Data records: Begin

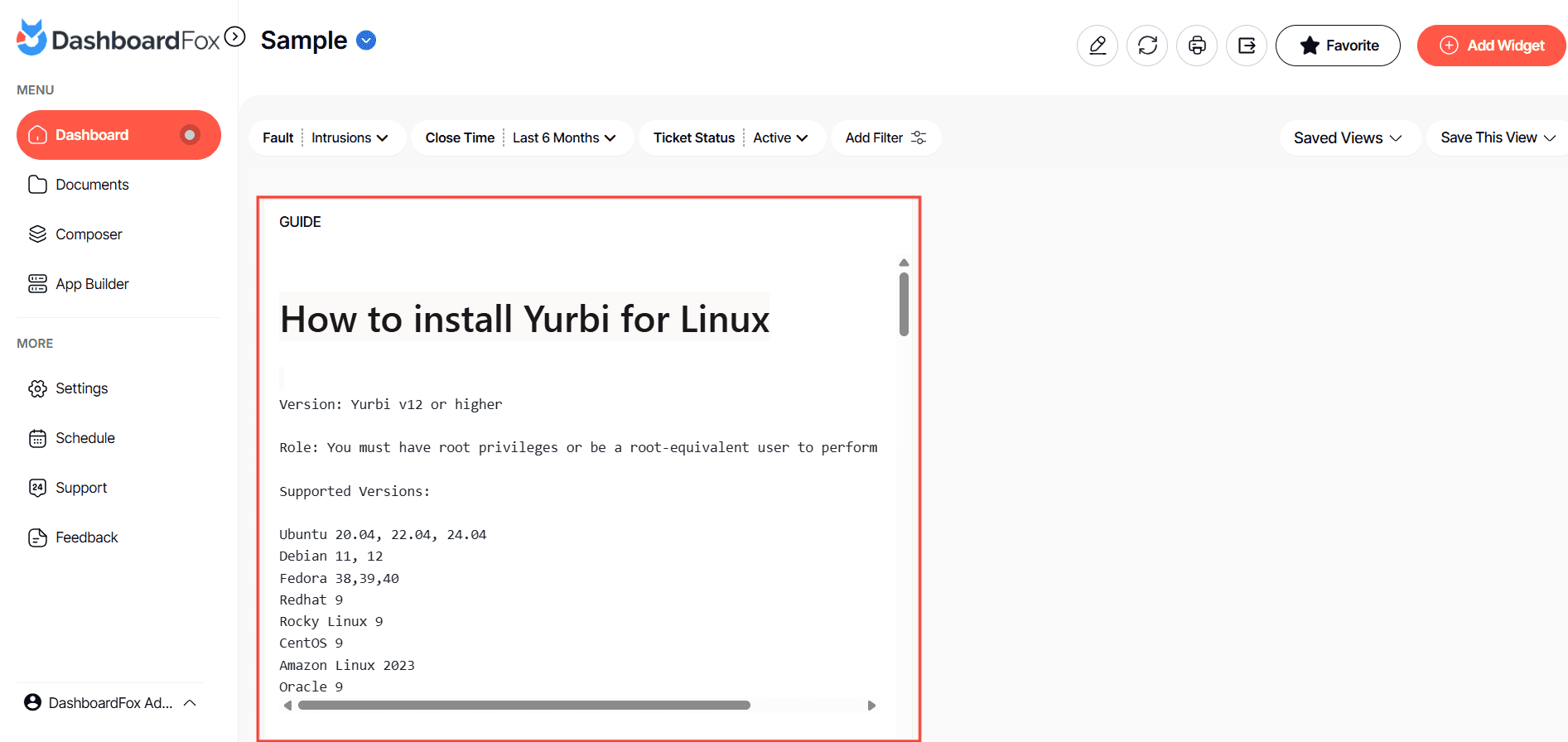
Task: Click the DashboardFox logo
Action: [x=118, y=39]
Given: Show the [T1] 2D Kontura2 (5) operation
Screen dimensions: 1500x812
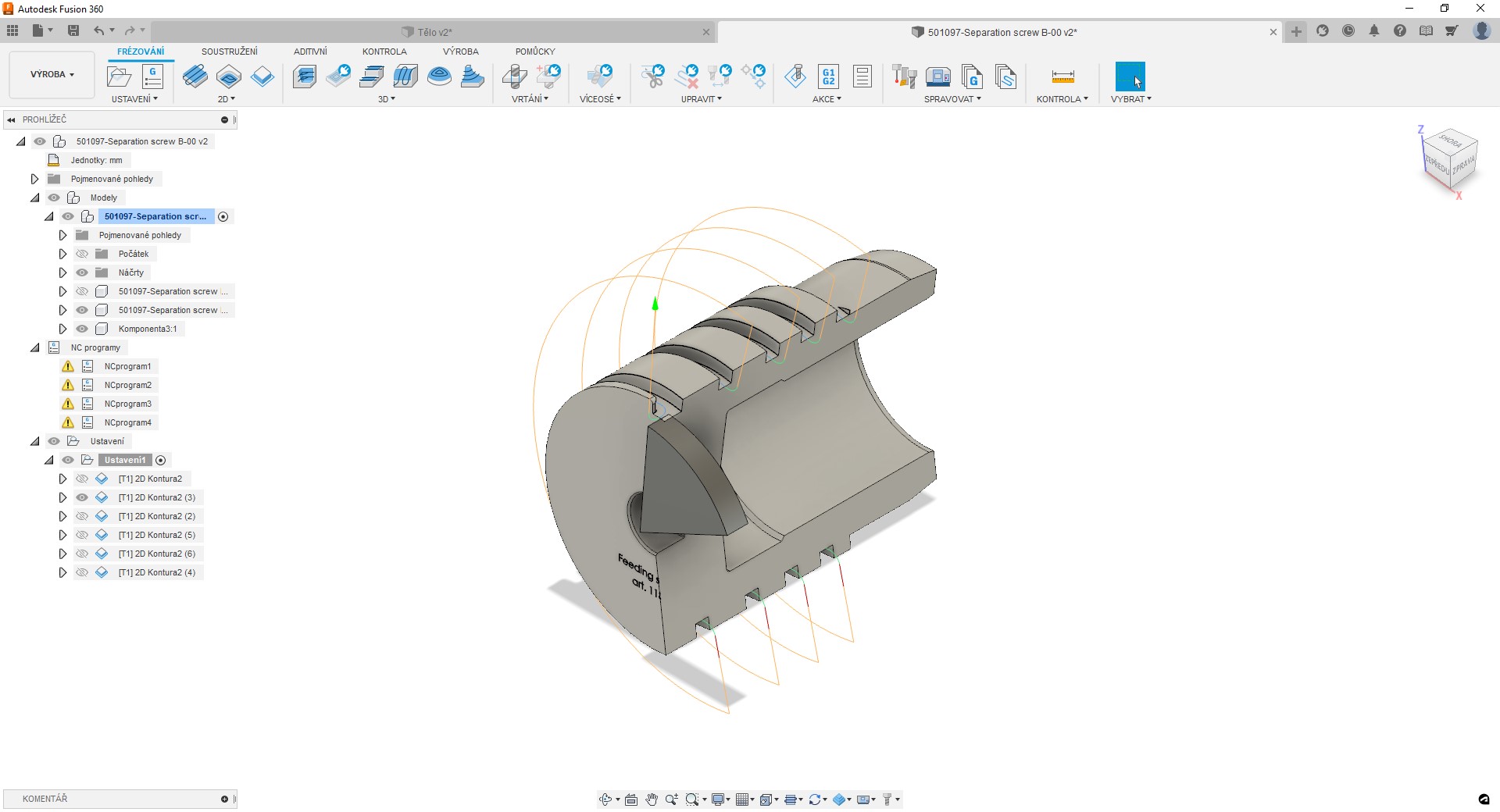Looking at the screenshot, I should [82, 535].
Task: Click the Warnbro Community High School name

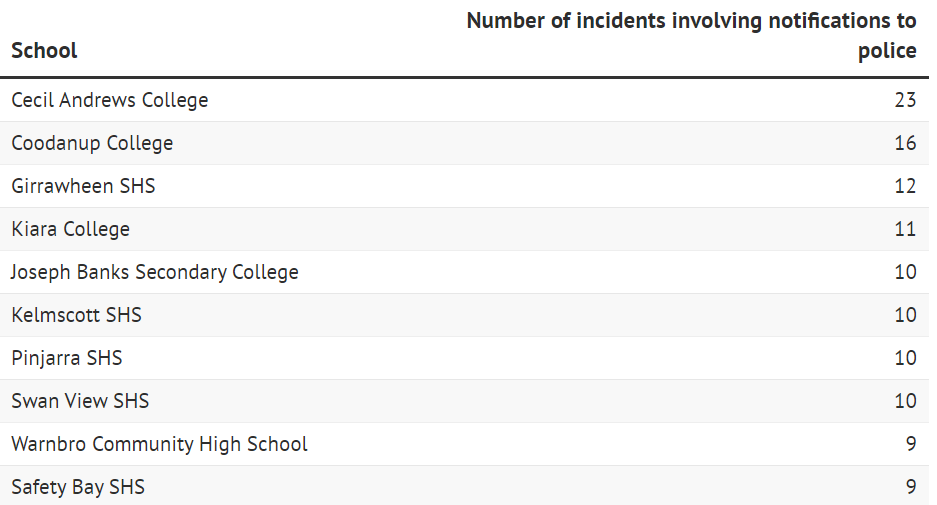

Data records: End

**Goal of the exercise**.
Beginning with the line that contains "Given: Show the" and ending with the final line of the entries, every line must be copied exactly; the pictures must not.

**Result for this exercise**.
Given: Show the [T1] 2D Kontura2 (5) operation
Screen dimensions: 1500x812
Looking at the screenshot, I should [82, 535].
Task: Click the Warnbro Community High School name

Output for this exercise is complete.